Despite my best efforts there are still some of you who don’t believe in the power of baseball. There are some of you who just don’t see the beauty in it. So today I will divest myself of the task of trying to convince you and turn it over to people far smarter and more eloquent than myself. Thus I present to you some of the greatest quotes ever made about the American pastime. The quotes below are not all from ballplayers, and they are not about specific games or events, rather they are quotes about the game and how it fits into the American landscape. Hopefully I’ll win a few converts here. If not, then I hope I at least entertain you.


“You see, you spend a good piece of your life gripping a baseball, and in the end it turns out that it was the other way around all the time.” -Jim Bouton, former MLB player and author of "Ball Four"

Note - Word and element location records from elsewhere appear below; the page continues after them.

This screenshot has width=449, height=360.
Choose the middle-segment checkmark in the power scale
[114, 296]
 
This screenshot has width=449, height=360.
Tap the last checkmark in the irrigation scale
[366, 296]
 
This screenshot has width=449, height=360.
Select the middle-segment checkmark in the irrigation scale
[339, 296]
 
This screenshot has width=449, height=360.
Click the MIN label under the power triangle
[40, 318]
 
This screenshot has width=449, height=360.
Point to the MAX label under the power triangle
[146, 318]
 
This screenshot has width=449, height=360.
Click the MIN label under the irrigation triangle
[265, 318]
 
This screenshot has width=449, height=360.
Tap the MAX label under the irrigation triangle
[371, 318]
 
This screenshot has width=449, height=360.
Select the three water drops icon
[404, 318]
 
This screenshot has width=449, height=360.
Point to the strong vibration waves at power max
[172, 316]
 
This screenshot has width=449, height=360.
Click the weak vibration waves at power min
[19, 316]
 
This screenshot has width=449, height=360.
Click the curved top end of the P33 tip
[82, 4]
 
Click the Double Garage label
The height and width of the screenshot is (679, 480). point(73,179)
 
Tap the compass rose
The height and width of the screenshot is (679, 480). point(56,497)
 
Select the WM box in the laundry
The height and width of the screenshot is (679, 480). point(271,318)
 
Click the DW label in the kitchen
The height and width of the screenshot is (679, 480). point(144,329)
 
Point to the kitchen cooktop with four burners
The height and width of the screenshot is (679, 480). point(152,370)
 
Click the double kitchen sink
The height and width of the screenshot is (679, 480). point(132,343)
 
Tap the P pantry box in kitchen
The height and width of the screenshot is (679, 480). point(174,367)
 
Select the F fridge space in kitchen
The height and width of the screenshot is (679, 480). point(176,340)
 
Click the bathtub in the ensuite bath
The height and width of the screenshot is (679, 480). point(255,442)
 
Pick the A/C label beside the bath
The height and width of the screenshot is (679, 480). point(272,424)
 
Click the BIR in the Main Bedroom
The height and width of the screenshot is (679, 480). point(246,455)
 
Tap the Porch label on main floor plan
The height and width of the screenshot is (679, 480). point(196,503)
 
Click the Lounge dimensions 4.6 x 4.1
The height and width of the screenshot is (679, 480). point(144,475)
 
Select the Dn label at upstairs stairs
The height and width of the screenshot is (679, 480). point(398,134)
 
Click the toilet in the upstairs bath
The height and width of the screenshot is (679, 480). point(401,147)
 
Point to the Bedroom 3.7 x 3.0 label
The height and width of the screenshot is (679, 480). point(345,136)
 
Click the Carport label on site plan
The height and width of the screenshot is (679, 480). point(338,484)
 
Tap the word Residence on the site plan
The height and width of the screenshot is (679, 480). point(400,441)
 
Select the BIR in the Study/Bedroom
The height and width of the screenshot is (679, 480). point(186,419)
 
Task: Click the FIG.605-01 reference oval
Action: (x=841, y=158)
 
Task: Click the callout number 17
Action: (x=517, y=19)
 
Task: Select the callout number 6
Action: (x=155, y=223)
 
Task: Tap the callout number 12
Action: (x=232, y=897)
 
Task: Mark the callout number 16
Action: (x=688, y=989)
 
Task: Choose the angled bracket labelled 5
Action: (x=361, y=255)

“I don't know why people like the home run so much. A home run is over as soon as it starts.... The triple is the most exciting play of the game. A triple is like meeting a woman who excites you, spending the evening talking and getting more excited, then taking her home. It drags on and on. You're never sure how it's going to turn out.” -George Foster, former player

“I believe in the Church of Baseball. I've tried all the major religions, and most of the minor ones. I've worshipped Buddha, Allah, Brahma, Vishnu, Siva, trees, mushrooms, and Isadora Duncan. I know things. For instance, there are 108 beads in a Catholic rosary and there are 108 stitches in a baseball. When I heard that, I gave Jesus a chance. But it just didn't work out between us. The Lord laid too much guilt on me. I prefer metaphysics to theology. You see, there's no guilt in baseball, and it's never boring... which makes it like sex. There's never been a ballplayer slept with me who didn't have the best year of his career. Making love is like hitting a baseball: you just gotta relax and concentrate. Besides, I'd never sleep with a player hitting under .250... not unless he had a lot of RBIs and was a great glove man up the middle. You see, there's a certain amount of life wisdom I give these boys. I can expand their minds. Sometimes when I've got a ballplayer alone, I'll just read Emily Dickinson or Walt Whitman to him, and the guys are so sweet, they always stay and listen. 'Course, a guy'll listen to anything if he thinks it's foreplay. I make them feel confident, and they make me feel safe, and pretty. 'Course, what I give them lasts a lifetime; what they give me lasts 142 games. Sometimes it seems like a bad trade. But bad trades are part of baseball -- now who can forget Frank Robinson for Milt Pappas, for God's sake? It's a long season and you gotta trust. I've tried 'em all, I really have, and the only church that truly feeds the soul, day in, day out, is the Church of Baseball. “ -Annie Savoy, Bull Durham

“Say this much for big league baseball - it is beyond question the greatest conversation piece ever invented in America.” -Bruce Catton

“A good friend of mine used to say, "This is a very simple game. You throw the ball, you catch the ball, you hit the ball. Sometimes you win, sometimes you lose, sometimes it rains." Think about that for a while.” -Nuke Laloosh, Bull Durham

“Walt Whitman once said, "I see great things in baseball. It's our game, the American game. It will repair our losses and be a blessing to us." You could look it up. “ -Annie Savoy

“I see great things in baseball. It's our game - the American game. It will take our people out-of-doors, fill them with oxygen, give them a larger physical stoicism. It tends to relieve us from being a nervous, dyspeptic set, repair these losses, and be a blessing to us.” -Walt Whitman (Allegedly)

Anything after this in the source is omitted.